Study text Block Start

Terrence truly cares about Lisbeth and sends her a wok. I should just leave it at that, but, unfortunately, there’s a story behind it. Earlier in the episode Lisbeth bumps into Terrence on the street (this was before she was mad at Duncan), a little flirtation is exchanged, and Terrence asks if he can join her on her walk. Lisbeth tells him that she is back together with Duncan and that a “walk is never just a walk.” Terrence later sends her the wok with a card that reads, “sometimes a wok is just a wok.” Okay, you get it now? Very clever. Why does shit like that make some girls’ panties all wet? Anyway, it looks like Lisbeth and Terrence will be together for a few episodes. It’s that British accent, I’m telling you.
So, what happened to the little black book, you ask? Well, Duncan receives a final text message that informs him that the book has been sold to the highest bidder. And just when Duncan thinks his life is ruined he finds himself in possession of the book. Terrence bought it. Yep, Terrence; he gives it to Duncan so that Lisbeth can avoid the humiliation that comes with being the ex-wife of a guy who got a knobber from a pre-op tranny. How sweet.
The other boys have got problems too, you know. Karl’s therapist insists that he and Wendy start having sex again. And they do. Wendy gets some advice from Marla on how to spice up their sex life and Karl finds out what an “Argentinean tickler” is. *shiver* Karl also finds out that he’s not very good in bed. Like his wife, he goes to his former mistress for sex advice. Marla, of course, obliges because she loves Wendy so much. They really get into their lesson and Wendy walks in on a very incriminating scene. Just as Wendy decides to leave Karl, he throws her on the floor and makes passionate love to her. *another shiver*
We can always count on that crazy bitch Marla for a good time.
Don't go. I promise to give it to you real good.
You know who isn’t having a very good time? James. You see, he is having trouble balancing the responsibilities of his new career with spending time with his children. Oh, and his evil sweater-wrap-wearing ex-wife has a new boyfriend, Nick. James doesn’t like the idea of some strange man being around his children. After all, “he could be a doomsday cultist [or] he could be a Red Sox fan.” I hear ya brother, Go Rockies!
At James’ son, Dash’s, birthday party James and Nick show up dressed as Dash’s favorite superheroes. Silver Comet and Captain Clobber get into a fight, and let’s just say their outfits left little to the imagination, so it was a good time had by all. Especially me. Stacey must have enjoyed it too because she begs for James to come home. They’re going to have to kill this woman off, aren’t they? When she does die, can they bury her sweater wraps with her? I don’t ask for much, really.
I end with Brody because, well, I forgot about him until now. He was acting very bizarre this episode. At first, he was emotional and “womanly” and then, later, he got all macho and “Clint Eastwood” on us. Well, as it turns out, he was having “He-M-S,” a sort of sympathy PMS a man gets when his wife is on her “cycle.” To counteract these terrible emotions of crying and empathy, Karl gives him some new drug that is essentially testosterone. I know what I want for Christmas. Brody becomes aggressive and gains the ability to tell his wife off. What a man!
I’ll bet you’re real sorry you’re not watching this show now, right?
Don’t answer that, I don’t think Christopher Titus could take it.

Study text Block End
Stored data Block Start

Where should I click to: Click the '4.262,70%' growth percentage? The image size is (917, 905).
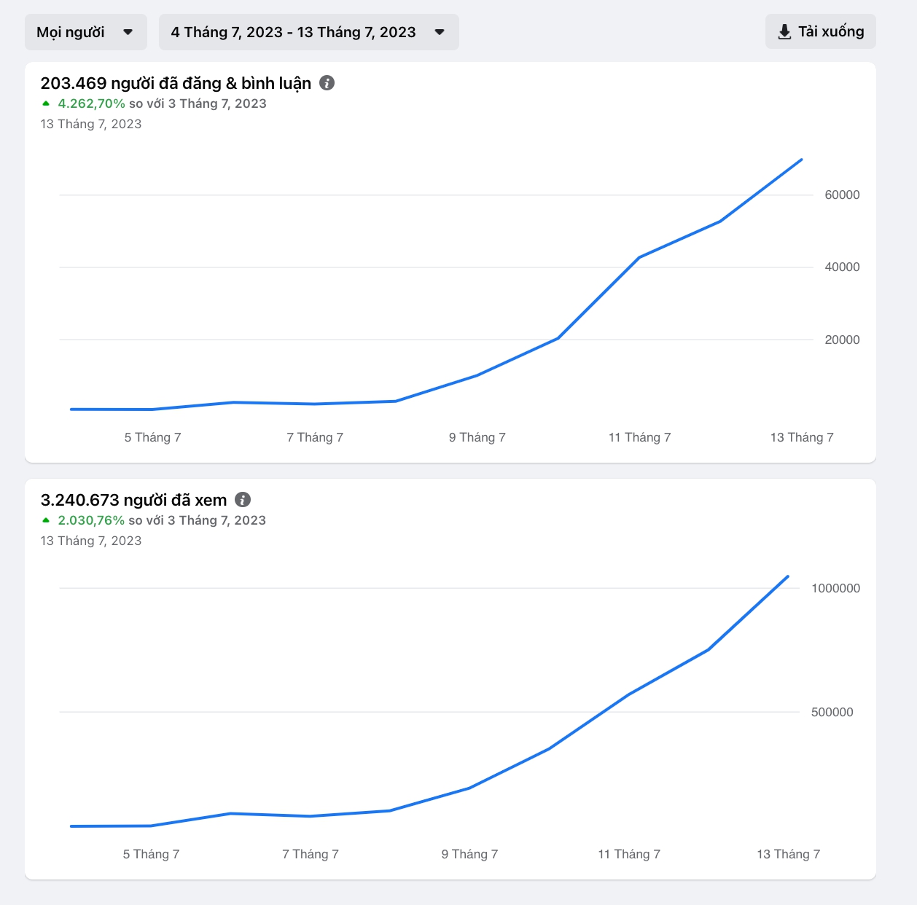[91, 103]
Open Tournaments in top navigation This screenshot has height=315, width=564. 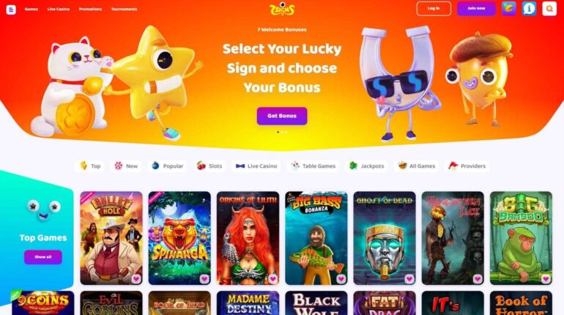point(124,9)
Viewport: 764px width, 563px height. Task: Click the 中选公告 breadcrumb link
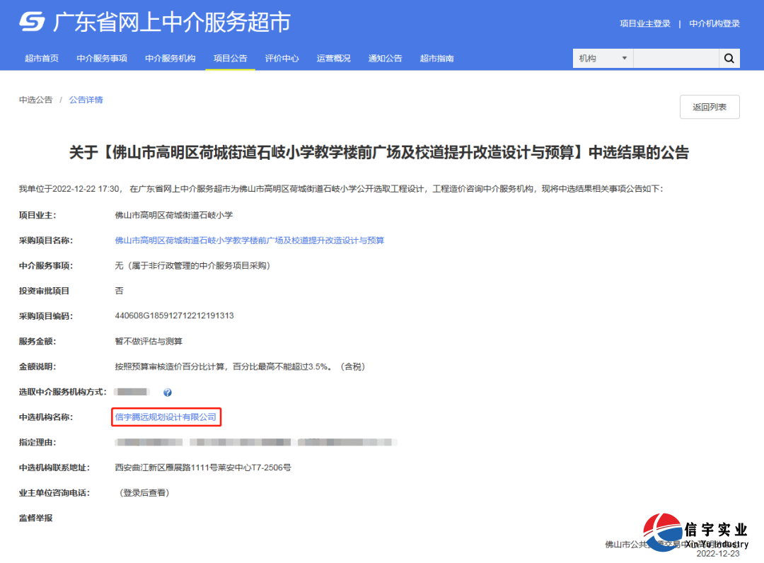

Stored data Block End

Task 1 |
Could you quote the episode recap starting at "Don't go. I" and ending at "brother, Go Rockies!"?
Task 2 |
According to the episode recap, why does Karl give Brody a new drug?
Task 3 |
How would you render this sentence from the episode recap in Spanish: "James doesn’t like the idea of some strange man being around his children."

Expected answer 1 |
Don't go. I promise to give it to you real good.
You know who isn’t having a very good time? James. You see, he is having trouble balancing the responsibilities of his new career with spending time with his children. Oh, and his evil sweater-wrap-wearing ex-wife has a new boyfriend, Nick. James doesn’t like the idea of some strange man being around his children. After all, “he could be a doomsday cultist [or] he could be a Red Sox fan.” I hear ya brother, Go Rockies!

Expected answer 2 |
Brody was having "He-M-S," a sort of sympathy PMS that a man gets when his wife is on her "cycle," which made him cry and feel empathy. Karl gives him a drug that is essentially testosterone to counteract those emotions.

Expected answer 3 |
A James no le gusta la idea de que un hombre desconocido esté cerca de sus hijos.